* TASK OBJECTIVE: Somewhere below, one line contains "You are a computer-use" and a later line contains "Open 非表示の投稿 sidebar". Output those two lines and everything between them exactly, and nothing else.

*** RECORDS SUPPLIED Section Begins ***

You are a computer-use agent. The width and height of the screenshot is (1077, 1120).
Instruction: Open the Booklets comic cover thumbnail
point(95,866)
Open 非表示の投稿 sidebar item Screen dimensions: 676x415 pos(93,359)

*** RECORDS SUPPLIED Section Ends ***
*** RECORDS SUPPLIED Section Begins ***

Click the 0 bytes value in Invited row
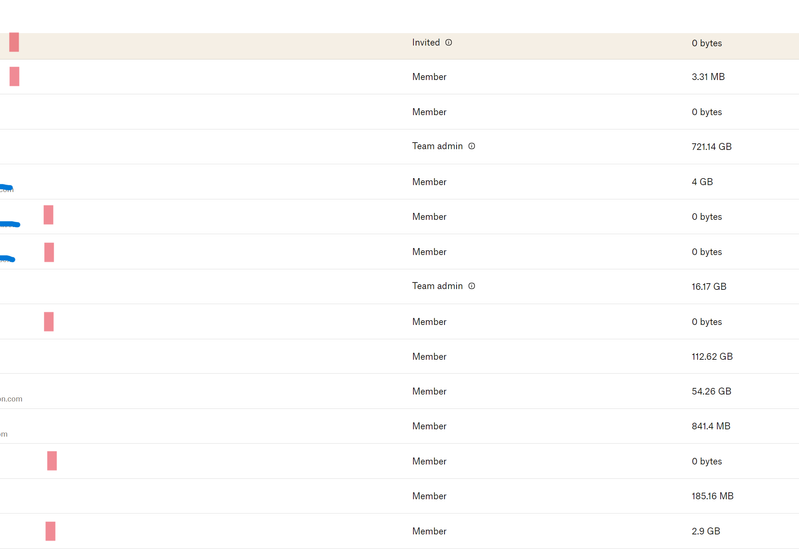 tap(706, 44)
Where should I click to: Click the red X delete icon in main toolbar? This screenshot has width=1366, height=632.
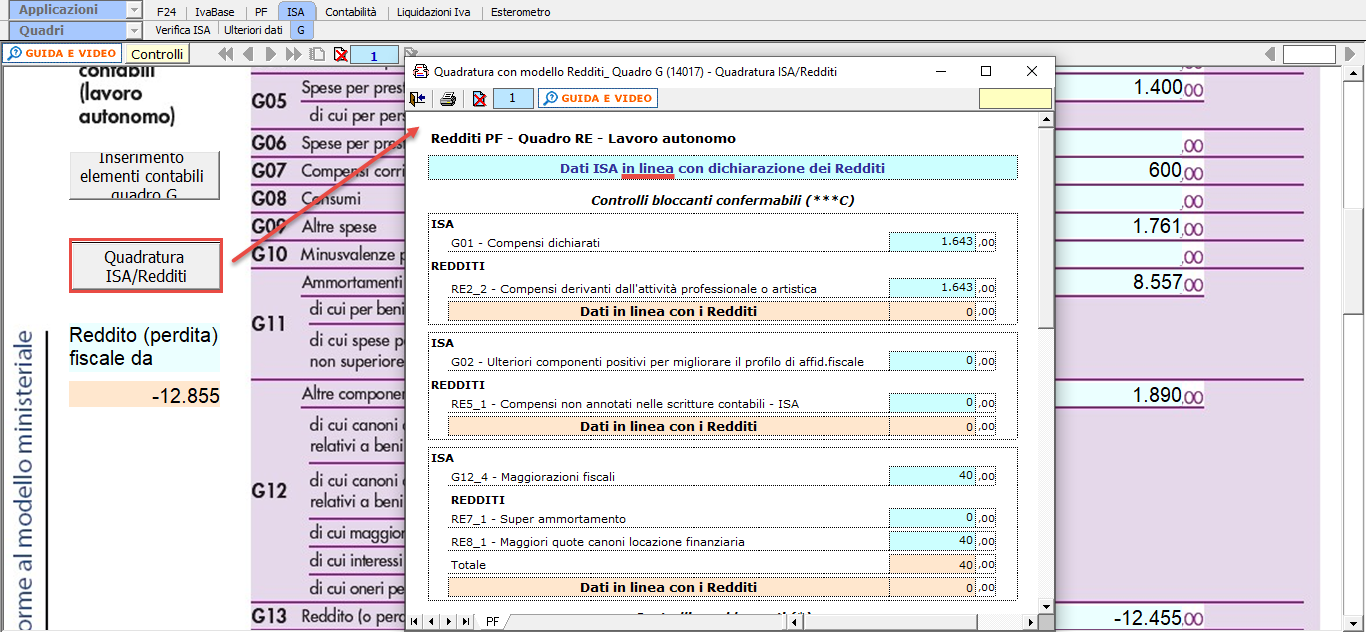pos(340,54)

*** RECORDS SUPPLIED Section Ends ***

* PROBLEM SOLUTION:
You are a computer-use agent. The width and height of the screenshot is (1077, 1120).
Instruction: Open the Booklets comic cover thumbnail
point(95,866)
Open 非表示の投稿 sidebar item Screen dimensions: 676x415 pos(93,359)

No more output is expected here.